Stored data entries:
--- START ---

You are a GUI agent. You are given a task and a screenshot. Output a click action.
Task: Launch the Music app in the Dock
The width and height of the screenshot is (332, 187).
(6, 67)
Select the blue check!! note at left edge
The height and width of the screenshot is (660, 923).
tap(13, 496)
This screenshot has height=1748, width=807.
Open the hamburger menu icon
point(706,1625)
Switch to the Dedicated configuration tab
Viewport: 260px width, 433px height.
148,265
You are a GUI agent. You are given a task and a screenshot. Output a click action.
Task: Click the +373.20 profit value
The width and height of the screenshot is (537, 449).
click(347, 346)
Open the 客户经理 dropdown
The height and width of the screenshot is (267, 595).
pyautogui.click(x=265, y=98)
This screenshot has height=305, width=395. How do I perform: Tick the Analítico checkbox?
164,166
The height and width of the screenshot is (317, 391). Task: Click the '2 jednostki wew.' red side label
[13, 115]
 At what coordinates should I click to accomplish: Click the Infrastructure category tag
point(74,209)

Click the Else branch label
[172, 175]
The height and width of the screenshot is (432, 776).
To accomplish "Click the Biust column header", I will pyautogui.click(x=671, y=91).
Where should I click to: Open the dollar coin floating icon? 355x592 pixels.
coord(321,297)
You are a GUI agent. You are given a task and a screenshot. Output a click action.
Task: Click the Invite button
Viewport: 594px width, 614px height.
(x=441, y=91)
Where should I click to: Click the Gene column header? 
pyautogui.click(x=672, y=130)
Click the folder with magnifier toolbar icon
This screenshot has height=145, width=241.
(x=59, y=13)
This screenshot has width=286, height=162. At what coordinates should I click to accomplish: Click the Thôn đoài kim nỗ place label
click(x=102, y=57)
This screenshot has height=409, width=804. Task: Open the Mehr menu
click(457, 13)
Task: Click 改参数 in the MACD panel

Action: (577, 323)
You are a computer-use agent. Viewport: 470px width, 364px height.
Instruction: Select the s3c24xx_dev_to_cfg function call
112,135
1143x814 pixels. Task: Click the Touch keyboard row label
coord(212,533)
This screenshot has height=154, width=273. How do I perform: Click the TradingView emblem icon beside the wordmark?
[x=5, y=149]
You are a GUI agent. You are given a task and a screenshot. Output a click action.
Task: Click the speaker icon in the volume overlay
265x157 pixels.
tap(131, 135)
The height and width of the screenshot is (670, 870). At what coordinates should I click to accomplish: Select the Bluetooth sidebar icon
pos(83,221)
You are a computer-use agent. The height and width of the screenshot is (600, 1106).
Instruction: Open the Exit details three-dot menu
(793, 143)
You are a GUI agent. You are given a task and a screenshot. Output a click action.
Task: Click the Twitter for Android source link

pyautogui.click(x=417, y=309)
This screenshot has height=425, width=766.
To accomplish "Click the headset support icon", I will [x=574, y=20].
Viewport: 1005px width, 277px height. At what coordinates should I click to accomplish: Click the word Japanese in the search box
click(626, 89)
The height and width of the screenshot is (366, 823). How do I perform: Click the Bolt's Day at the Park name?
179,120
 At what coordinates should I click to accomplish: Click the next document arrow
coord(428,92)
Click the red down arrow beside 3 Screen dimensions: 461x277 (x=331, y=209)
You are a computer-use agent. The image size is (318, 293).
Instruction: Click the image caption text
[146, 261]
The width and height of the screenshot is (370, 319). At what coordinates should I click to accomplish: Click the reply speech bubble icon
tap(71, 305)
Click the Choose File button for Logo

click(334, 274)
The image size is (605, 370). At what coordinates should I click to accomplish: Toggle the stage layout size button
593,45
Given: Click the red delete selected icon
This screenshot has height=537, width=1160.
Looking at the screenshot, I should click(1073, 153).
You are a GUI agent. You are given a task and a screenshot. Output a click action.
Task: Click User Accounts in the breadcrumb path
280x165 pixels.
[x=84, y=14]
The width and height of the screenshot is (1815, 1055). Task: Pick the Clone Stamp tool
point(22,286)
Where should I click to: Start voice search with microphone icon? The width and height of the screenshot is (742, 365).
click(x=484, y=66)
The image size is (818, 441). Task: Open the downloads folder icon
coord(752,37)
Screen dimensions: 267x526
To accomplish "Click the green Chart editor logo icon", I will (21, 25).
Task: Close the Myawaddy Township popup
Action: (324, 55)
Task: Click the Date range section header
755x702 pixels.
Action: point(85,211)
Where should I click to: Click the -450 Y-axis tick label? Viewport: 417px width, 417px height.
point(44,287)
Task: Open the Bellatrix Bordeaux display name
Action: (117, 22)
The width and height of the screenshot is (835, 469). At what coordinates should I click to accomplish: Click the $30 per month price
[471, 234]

--- END ---

> [Work to complete] What you return should be exactly the lines above, starting at the one with "The height and width of the screenshot is (670, 870)." and ending at the one with "Screen dimensions: 267x526", and nothing else.

> [Solution to the problem]
The height and width of the screenshot is (670, 870). At what coordinates should I click to accomplish: Select the Bluetooth sidebar icon
pos(83,221)
You are a computer-use agent. The height and width of the screenshot is (600, 1106).
Instruction: Open the Exit details three-dot menu
(793, 143)
You are a GUI agent. You are given a task and a screenshot. Output a click action.
Task: Click the Twitter for Android source link

pyautogui.click(x=417, y=309)
This screenshot has height=425, width=766.
To accomplish "Click the headset support icon", I will [x=574, y=20].
Viewport: 1005px width, 277px height. At what coordinates should I click to accomplish: Click the word Japanese in the search box
click(626, 89)
The height and width of the screenshot is (366, 823). How do I perform: Click the Bolt's Day at the Park name?
179,120
 At what coordinates should I click to accomplish: Click the next document arrow
coord(428,92)
Click the red down arrow beside 3 Screen dimensions: 461x277 (x=331, y=209)
You are a computer-use agent. The image size is (318, 293).
Instruction: Click the image caption text
[146, 261]
The width and height of the screenshot is (370, 319). At what coordinates should I click to accomplish: Click the reply speech bubble icon
tap(71, 305)
Click the Choose File button for Logo

click(334, 274)
The image size is (605, 370). At what coordinates should I click to accomplish: Toggle the stage layout size button
593,45
Given: Click the red delete selected icon
This screenshot has height=537, width=1160.
Looking at the screenshot, I should click(1073, 153).
You are a GUI agent. You are given a task and a screenshot. Output a click action.
Task: Click User Accounts in the breadcrumb path
280x165 pixels.
[x=84, y=14]
The width and height of the screenshot is (1815, 1055). Task: Pick the Clone Stamp tool
point(22,286)
Where should I click to: Start voice search with microphone icon? The width and height of the screenshot is (742, 365).
click(x=484, y=66)
The image size is (818, 441). Task: Open the downloads folder icon
coord(752,37)
Screen dimensions: 267x526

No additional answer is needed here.